Similarly, the priorities of profit mean that companies respond to market demand, which is not the same thing as human need. It is need, backed up by purchasing power. If it makes more money to produce guns for warring states than it does to produce medical equipment and food for their populations, then the guns win every time. If it is more profitable to allow Africans to die from AIDS than allow the production of cheap drugs, then AIDS has a free run. If it is profitable to encourage farmers to inject their cattle with chemical substances that poison our milk, that is what will be done. If it creates higher returns to cover food with harmful MSGs that also make it very addictive, then your Happy Meal will be one MSG-covered motherfucker. And if it turns a quick buck to expose citizens to carcinogenous chemicals rather than pursue safer products, you get all the lumps. As the film The Corporation shows, corporations are legally bound to pursue nothing other than the maximisation of shareholder profit. This involves criminality on an epic scale (cue list of companies that have broken the law over the years), as well as the exploitation of people and planet. But, as companies are also "externalising machines", that is to say, organisations structurally compelled to try and transfer costs to someone else, they rely on states to regulate markets, provide infrastructure, use their diplomacy and foreign policy to create good investment climates, fight wars that clear markets etc.

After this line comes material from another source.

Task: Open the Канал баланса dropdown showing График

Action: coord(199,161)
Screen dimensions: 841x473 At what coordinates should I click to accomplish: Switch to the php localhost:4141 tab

I mean to say, as clearly as I can, that the priorities of capitalism are utterly inhuman, dangerous, driving us toward catastophe in the form of war and environmental breakdown, poisoning us, exploiting us and then lying to us about it. It is a global problem and it can't be shirked by isolating each aspect of it and producing some proposal for reform by stages (or by numbers). At the very least, we can agree that these fuckwits don't have the answer.